同分析は公明党関係者、創価学会選挙担当者の複数からも、この数年幾度となく聞かされてきたセリフである。個人後援会制度を創設するのは、個人面談方式の代替というより〝デジタル布教者〟育成にこそ主たる狙いがありそうだ。

そして目下、公明党にとって剣が峰に当たる大阪の都構想住民投票への選挙なみの戦いがピークを迎えている(※11月1日投票が行われ、既に反対という結果が出ている)。先の創価学会地域幹部は維新という「地域政党」なる表現をしたが、こと関西に限って言えば維新こそ国政の自民党に相当する。昨年の統一地方選挙においては、関西では維新の1人勝ちに終始した。大阪府知事選、大阪市長選、地方議員選、衆議院議員の補欠選挙すべてにおいて完勝だった。

都構想で一枚岩ではなかった学会

「中途半端なかたちで、首長選に相乗りしてしまったのが公明党です。形式上、共産党との〝共闘〟にもなってしまうのに、自民党に引きずられる形で反維新の市長候補を推薦してしまった。そもそも、維新の大阪都構想に対して、公明党は煮え切らなかった。最初は『住民投票までは賛成するが、維新案には反対だ』というスタンス。それが地方選挙で敗退するや、『都構想賛成』に豹変。要するに、関西の衆院小選挙区で公明党候補を勝たせるための妥協です。見返りは、維新がその選挙区で候補者を立てないこと。こういうブレを果たして支援者は、是とするんでしょうか」(在阪の大手紙デスク)
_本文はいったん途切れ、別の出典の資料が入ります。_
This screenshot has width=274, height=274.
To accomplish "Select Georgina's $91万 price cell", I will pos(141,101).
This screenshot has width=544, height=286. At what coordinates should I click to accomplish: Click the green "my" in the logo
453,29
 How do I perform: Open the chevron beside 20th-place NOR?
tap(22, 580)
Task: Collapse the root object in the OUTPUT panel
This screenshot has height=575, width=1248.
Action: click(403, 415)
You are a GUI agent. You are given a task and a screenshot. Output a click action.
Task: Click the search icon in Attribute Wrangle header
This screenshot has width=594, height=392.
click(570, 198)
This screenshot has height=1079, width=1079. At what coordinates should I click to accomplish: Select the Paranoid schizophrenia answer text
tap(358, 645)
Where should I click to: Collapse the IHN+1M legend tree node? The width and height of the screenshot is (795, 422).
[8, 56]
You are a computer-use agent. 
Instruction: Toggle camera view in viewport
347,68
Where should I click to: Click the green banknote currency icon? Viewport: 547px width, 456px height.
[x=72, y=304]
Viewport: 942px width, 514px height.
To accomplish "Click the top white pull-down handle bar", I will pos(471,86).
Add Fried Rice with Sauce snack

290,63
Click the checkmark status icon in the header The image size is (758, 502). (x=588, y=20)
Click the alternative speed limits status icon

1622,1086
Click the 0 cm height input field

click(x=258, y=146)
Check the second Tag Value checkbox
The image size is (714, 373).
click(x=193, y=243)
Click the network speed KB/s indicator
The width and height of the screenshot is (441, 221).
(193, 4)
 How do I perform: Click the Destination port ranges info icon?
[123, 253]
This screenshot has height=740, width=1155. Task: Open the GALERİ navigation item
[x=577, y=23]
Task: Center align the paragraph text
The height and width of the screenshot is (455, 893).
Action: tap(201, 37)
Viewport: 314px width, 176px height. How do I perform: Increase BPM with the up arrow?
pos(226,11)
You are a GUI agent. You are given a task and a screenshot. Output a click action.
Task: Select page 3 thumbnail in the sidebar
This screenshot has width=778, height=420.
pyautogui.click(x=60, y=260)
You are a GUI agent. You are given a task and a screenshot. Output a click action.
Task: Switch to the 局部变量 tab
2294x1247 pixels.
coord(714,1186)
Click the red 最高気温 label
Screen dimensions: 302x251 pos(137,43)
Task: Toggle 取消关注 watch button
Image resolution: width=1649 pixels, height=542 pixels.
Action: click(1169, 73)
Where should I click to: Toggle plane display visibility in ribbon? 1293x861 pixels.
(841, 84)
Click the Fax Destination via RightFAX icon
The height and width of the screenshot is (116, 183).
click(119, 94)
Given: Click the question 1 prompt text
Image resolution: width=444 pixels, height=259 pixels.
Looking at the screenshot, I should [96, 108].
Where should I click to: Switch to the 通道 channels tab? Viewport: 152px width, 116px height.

実際、11月1日の投票はどうするのか。大阪府在住の創価学会員10名ほどに、意見を聞いてみた。

「住民投票は、1つの政策として捉えれば維新か反維新かは関係ありません。思うところを投票してよいという地域組織もあれば、上から賛成せよとキッチリ枠を嵌められているところもある。創価学会票が1つでまとまるとは思えない」(大正区の壮年部)

「4票という僅差で負けた(大阪)市議選のことを考えれば、国政が大事だからここで賛成に回れというのは、衆院選で維新が候補を立てたら負けると言っているのも同然です。常勝関西に泥を塗ることだ。公明党が賛成に回っても、創価学会は違う。それを示そうと仲間と連絡し合っている」(淀川区の青年部)

つまり、常勝を誇る創価学会関西は、決して一枚岩になっていないのだ。